La Pampilla is a beach located in Miraflores District, Lima and is part of the Costa Verde beach circuit in Peru. It is used as a surfing area and balneario by the residents of the districts near the beach since the early 1970s. It is considered a cradle of Peruvian surfers.

It is protected by the state since April 8, 2016 from Directorial Resolution No. 0220-2016 of the Peruvian Navy, within the framework of the Breakwater Law.

Pollution with solid waste and drainage into the water and on the beach is frequent.

==Overview==
The beach is 350 m long and is covered with pebble stones. The wave break goes to the right and can reach up to 2 m high. The wave is popular all year round for all types of surfers and board sizes: for both newbies and veterans, and from shortboards to longboards.

National and international board and padel championships have been held, such as the La Pampilla Longboard Classic, held annually since 2014 or the Campeonato Mundial ISA de StandUp Paddle (SUP) y Paddleboard in 2012 and 2013.

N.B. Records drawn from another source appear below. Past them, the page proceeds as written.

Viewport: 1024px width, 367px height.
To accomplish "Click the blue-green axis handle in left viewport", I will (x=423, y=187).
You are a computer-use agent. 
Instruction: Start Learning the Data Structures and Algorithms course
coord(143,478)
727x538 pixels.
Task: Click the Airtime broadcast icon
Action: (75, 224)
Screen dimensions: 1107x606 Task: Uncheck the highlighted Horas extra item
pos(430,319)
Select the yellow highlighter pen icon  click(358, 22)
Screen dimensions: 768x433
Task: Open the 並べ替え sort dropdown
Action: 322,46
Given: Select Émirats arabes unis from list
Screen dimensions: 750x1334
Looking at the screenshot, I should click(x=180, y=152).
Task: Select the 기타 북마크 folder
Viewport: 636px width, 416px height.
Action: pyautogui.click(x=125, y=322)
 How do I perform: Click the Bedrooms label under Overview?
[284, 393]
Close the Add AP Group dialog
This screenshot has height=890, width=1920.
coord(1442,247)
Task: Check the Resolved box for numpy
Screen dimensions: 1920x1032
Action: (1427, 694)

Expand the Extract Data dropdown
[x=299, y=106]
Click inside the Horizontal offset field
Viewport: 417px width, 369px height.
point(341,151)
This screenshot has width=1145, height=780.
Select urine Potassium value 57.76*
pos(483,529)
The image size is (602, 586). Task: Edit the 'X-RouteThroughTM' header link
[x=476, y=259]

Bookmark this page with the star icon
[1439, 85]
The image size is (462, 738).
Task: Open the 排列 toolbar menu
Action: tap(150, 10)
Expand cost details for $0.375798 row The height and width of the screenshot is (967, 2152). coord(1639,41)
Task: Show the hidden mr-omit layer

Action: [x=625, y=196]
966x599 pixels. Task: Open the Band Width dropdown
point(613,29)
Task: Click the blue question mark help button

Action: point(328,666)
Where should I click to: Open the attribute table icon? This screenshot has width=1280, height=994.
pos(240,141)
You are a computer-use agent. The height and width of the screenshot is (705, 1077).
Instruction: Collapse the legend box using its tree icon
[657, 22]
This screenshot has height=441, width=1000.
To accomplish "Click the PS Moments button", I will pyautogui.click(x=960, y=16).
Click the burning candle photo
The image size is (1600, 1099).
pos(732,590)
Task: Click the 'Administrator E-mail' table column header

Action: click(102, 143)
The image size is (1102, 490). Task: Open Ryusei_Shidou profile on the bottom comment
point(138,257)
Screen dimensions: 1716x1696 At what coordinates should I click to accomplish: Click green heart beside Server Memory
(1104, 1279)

In 2017, lights were installed that make it possible to surf the waves at night.

===Conservation status===
The contamination of the waters and shores in La Pampilla with fecal coliforms, construction and domestic waste is frequent due to the poor management of garbage and drainage by some Lima districts such as Villa El Salvador, Magdalena del Mar, Villa María del Triunfo and Chorrillos.

In 2015, the Municipality of Lima placed boulders on the beach without authorisation, leading to opposition and their ultimate removal with an apology by then mayor Luis Castañeda.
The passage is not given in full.